Prevention is the best option

Health tips to care for patients who have suffered a stroke

Cures per a pacients amb ictus

A stroke is a clinical syndrome characterised by rapid development of signs of neurological involvement lasting more than 24 hours. A stroke, vascular in origin, is considered a medical emergency that requires immediate diagnosis and treatment.

 

Description

Recommendations and treatment for relatives and carers

 

Communication

 

  • Talk naturally to the patient.
  • Speak slowly using easy words and short sentences and helping with gestures.
  • Ask questions with yes and no answers.
  • Give them time to respond.

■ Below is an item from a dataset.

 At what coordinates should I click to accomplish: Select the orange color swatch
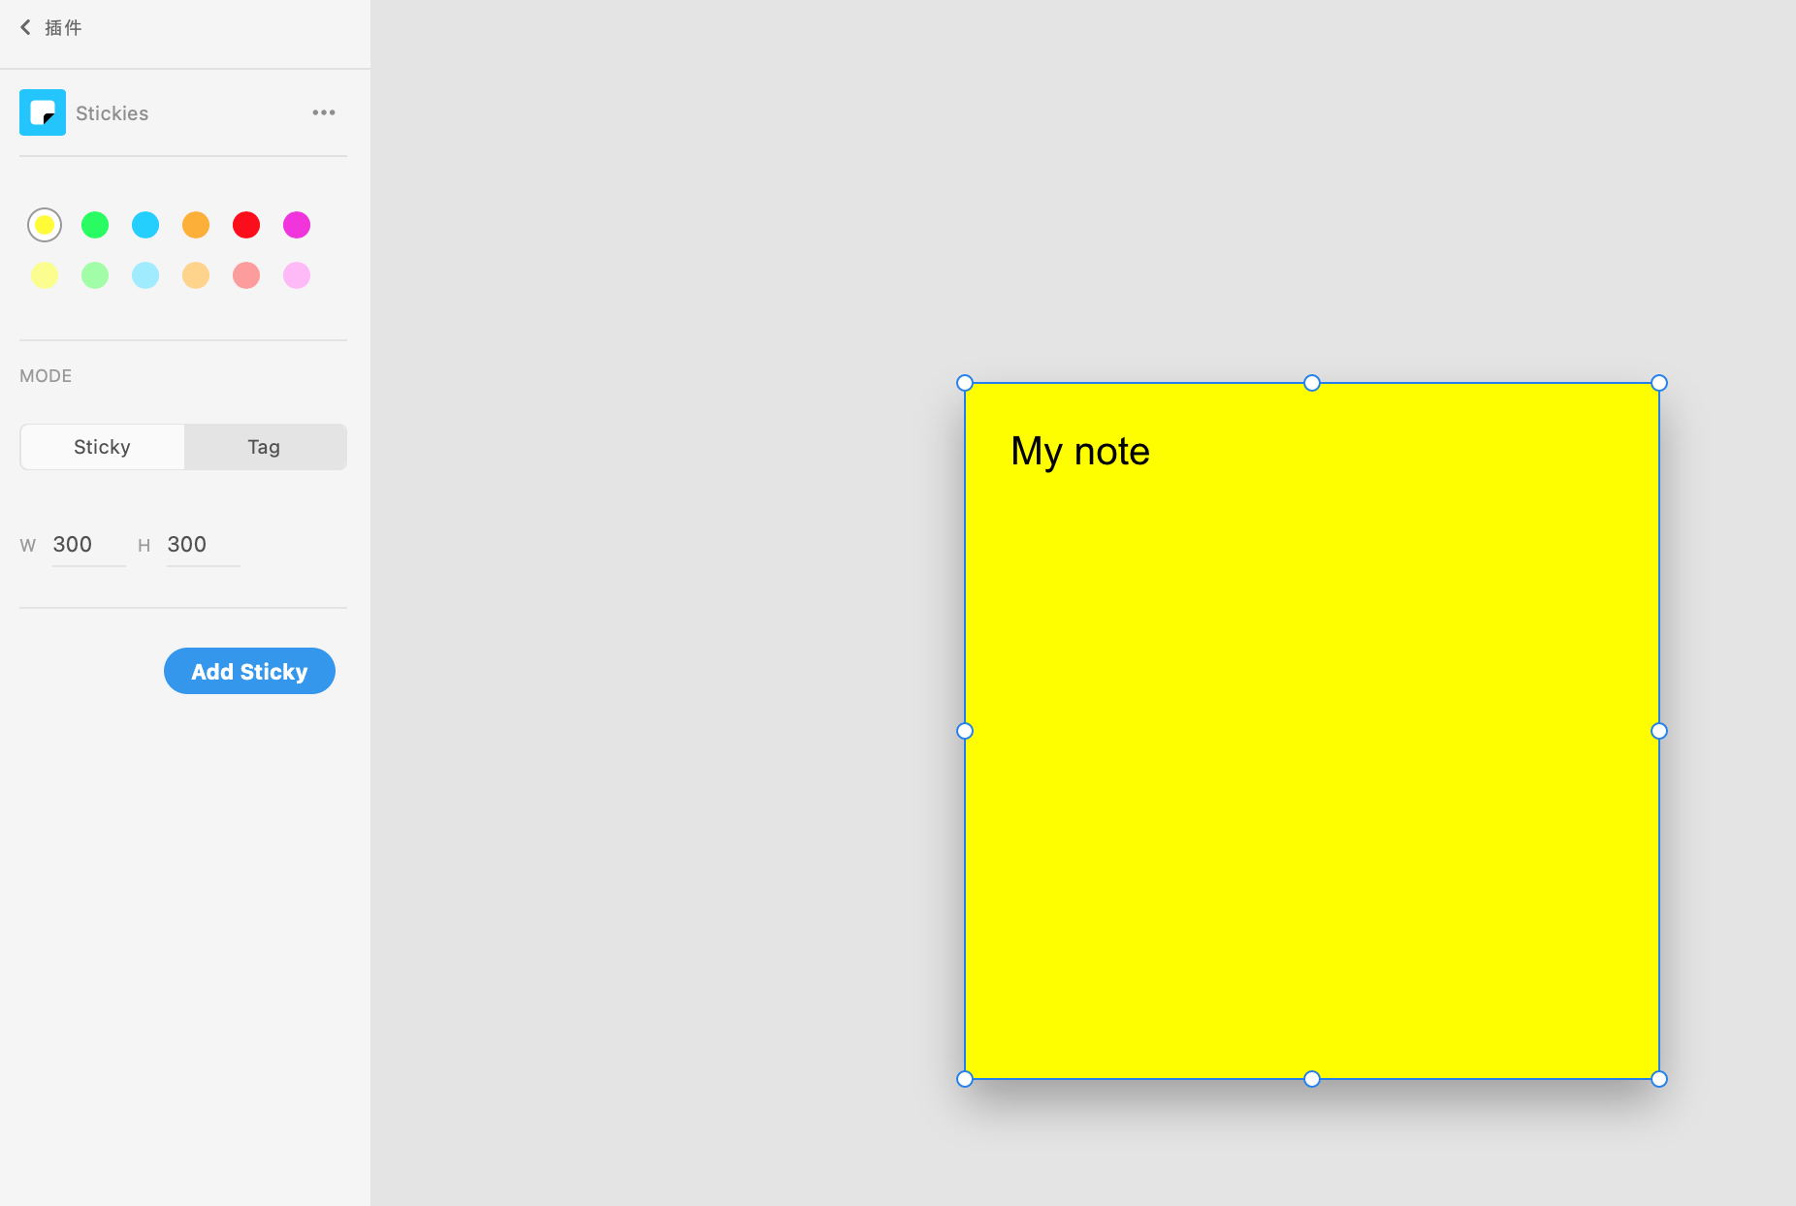pos(196,225)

Do not show impatience when it comes to responding and do not try and answer for them.
  • Do not shout.
  • You can use alternative means of communication, such as boards with everyday images on them.


Movement

 

The degree of movement will depend on each patient.

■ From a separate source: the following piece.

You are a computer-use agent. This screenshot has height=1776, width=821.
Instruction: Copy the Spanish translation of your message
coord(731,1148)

  • Try to encourage them to do the exercises recommended by the physiotherapist.
  • Move joints and avoid incorrect positions.
  • When moving a patient, never touch the affected side.
  • Avoid long periods in the same position, change the patient’s position every four hours.
  • Use cushions or pillows to protect areas that rub.
  • It is important that the patient is out of bed for as long as possible. 
  • When they first start to walk, stop them from falling

 

Sleep and rest

 

  • Create a quiet atmosphere.
  • Avoid letting them sleep during the day, except during one afternoon nap.
  • Provide a source of light so that they can orientate themselves during the night.

 

Hygiene

 

  • Always taking into account the patient’s condition, try to have them help as much as possible with their own personal hygiene.
  • Dry them properly and make sure to dry skin folds.
  • Hydrate and protect the skin.
  • Do not give them alcoholic drinks because they cause dry skin.
  • Watch bony prominences to prevent pressure sores.
  • Never forget oral hygiene.

 

Getting dressed

 

  • Use comfortable clothes that are easy to put on and take off (tracksuit, elasticated, etc.) And shoes that fit properly.
  • Start dressing the patient on the affected side and undressing them on the side that is not affected.
  • Try to make sure they are sitting down when dressing and undressing them.
  • Use shoehorns.
  • Remember that the patient feels the same degree of cold or heat as the carer, do not give them too many layers.

 

Architectural obstacles

 

  • Remove obstacles (such as rugs and chairs) that may be trip hazards.
  • Adapt the home to the new situation (fitting bars, a taller toilet or shower, etc.).

 

Going to the toilet

 

Constipation is the most common problem. The following advice is recommended to avoid it:

  • Follow a diet rich in fibre
  • Establish a fixed routine for going to the toilet
  • Promote mobility. 
  • Go to the toilet when possible.
  • Laxatives or enemas may be provided on prescription.

 

To combat diarrhoea the patient should:

 

  • Eat more dry foods.
  • See a doctor if they have diarrhoea for more than two days.

 

Passing urine

 

  • Take note of the quantity and frequency of urine (incontinence, urine infection and retention).
  • If the patient is incontinent, use pads or slips.
  • Keep the skin clean and dry, use protective ointments.
  • If there is only a small amount of incontinence, encourage bladder retraining.
  • Suggest they go to the toilet more often.
  • The patient must drink one and a half litres of liquid a day and reduce liquid intake from late afternoon onwards.

 

Diet

 

  • A varied diet rich in proteins and fibre and low in salt is recommended, avoiding fats and fried foods.
  • If the patient has difficulty swallowing (dysphagia):
    • Adopt the correct position, making sure that the patient is seated upright.
    • Feed them on the healthy side.
    • Avoid distractions.
    • Use small mouthfuls, do not use straws or small bottles.
    • If they have a cough, use thickeners when indicated.
    • Food should be given in small portions bit by bit, make sure that pieces are not left in their mouth.

 

Leisure and recreational activities

 

  • Try to ensure that the patient continues to have a social life and keeps up with their interests, bearing in mind their limitations.
  • Keep the patient distracted.
  • Avoid the patient becoming isolated.

 

Sex

 

  • It is normal for patients to lose their sexual desire initially. This will gradually recover over the course of a few months.
  • It is very important to talk to their partner about any fears they may have.
  • Fear of suffering another stroke during sex is generally unfounded.
  • Ask the doctor about the specific case.
  • Paralysis may make sex trickier, but not impossible.